The elevated levels of localized estrogen likely have an effect on epithelial cells that are present within the breast. This is because in the human breast, the number of ERα⁺ cells increases after menopause, and in some lobules the expression pattern changes to areas of contiguous expression with over 90% of epithelial cells expressing ERα [163]. A similar increase in ERα⁺ cells is also observed in mouse models of menopause generated through ovariectomy [164–166]. Prior to menopause, ERα expressing cells rarely express markers for proliferation [10–12]. However, ERα⁺ proliferating cells significantly increase with age in the human breast [163], although overall proliferation in the breast is reduced [163,167].
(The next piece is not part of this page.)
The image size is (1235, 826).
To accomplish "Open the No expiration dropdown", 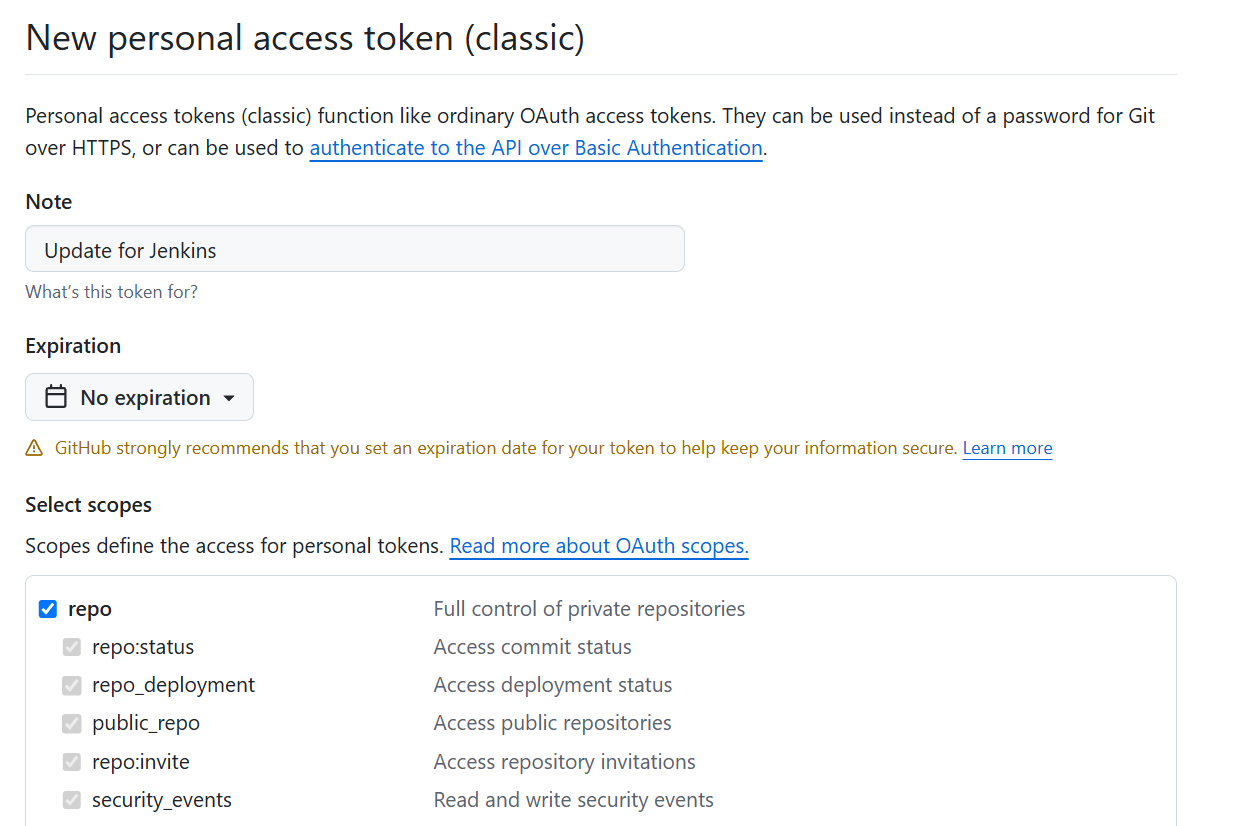I will [x=139, y=397].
Besides changes in ERα expression, other age-related changes in epithelial cell phenotypes have been reported. In a study examining a large collection of normal mammary epithelial cell strains derived from primary breast tissue of aging women, a decrease in myoepithelial cells with an increase in luminal progenitor cells that expressed CD49f, CK19, and MUC1/CD227, as well as c-kit⁺ progenitor cells was observed [168]. In a different study examining 20-month old mice that ceased ovarian cycling, mammary epithelial cells demonstrated diminished colony forming activity in vitro suggesting decreased activity and/or fitness of progenitor cells; however, no other assays were conducted to examine luminal progenitor populations [117].
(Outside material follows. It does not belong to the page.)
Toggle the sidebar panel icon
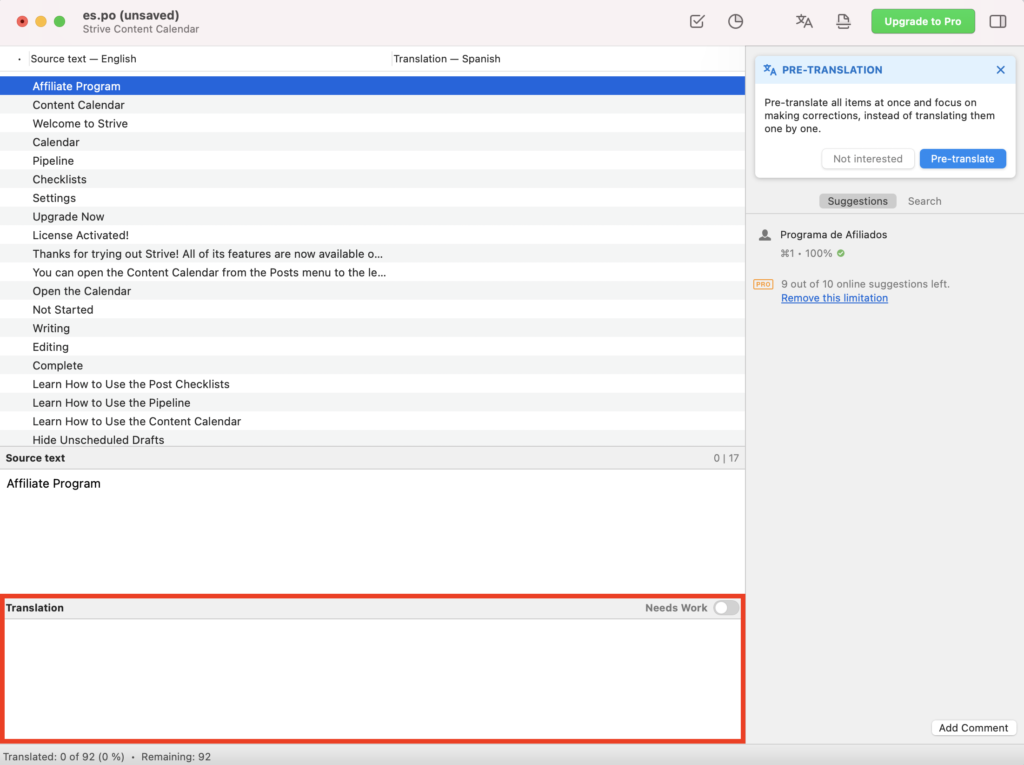Screen dimensions: 1024x765 tap(998, 22)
It is well established that with aging, there is a higher incidence of breast cancer [169]. However, what is frequently not appreciated is that there is also a specific increased incidence of ERα⁺/PR⁺ tumors with age which, is different from the incidence of ERα⁺/PR^neg, ERα^neg/PR⁺, or ERα^neg/PR^neg tumors [170,171]. The reason for this subtype-specific difference is not clear. Little is known about the complement of mammary gland progenitor cells that are present in the breast and their activity following menopause. While luminal progenitor cells are though to be the precursors to the majority of breast cancers, the mechanism of how they give rise to the different tumor subtypes is not clear. In addition, it is not fully understood whether different types of luminal progenitor cells are the precursors to different type of ERα⁺ tumors. Since more than 80% of breast cancers occur in women over 50 years of age [169], understanding the effect of menopause on progenitor populations and their regulation in response to locally produced estrogen may be beneficial for reducing the incidence of ERα⁺ tumors in aging women.

Conclusions

Diverse types of mammary progenitor cells have been identified, some that are specifically induced during pregnancy, which precluded their identification as progenitor cells in earlier studies. In particular, determining mechanisms for regulation of stem and progenitor cells by estrogen and progesterone has been challenging due to the loss of steroid hormone receptors in vitro and the intertwined nature of ERα and PR regulation. However, as further progress is made with the identification of additional cell surface markers and sophisticated lineage tracing models, more epithelial cell populations in the human breast may be delineated, including those that are specific to parous women. Although many similarities exist between mouse mammary glands and human breasts, the regulation of the epithelial hierarchy as well as its response to estrogen and progesterone in women may be more complex than in mice. Understanding these similarities and differences may lead to improved models to study breast cancer origin and treatment.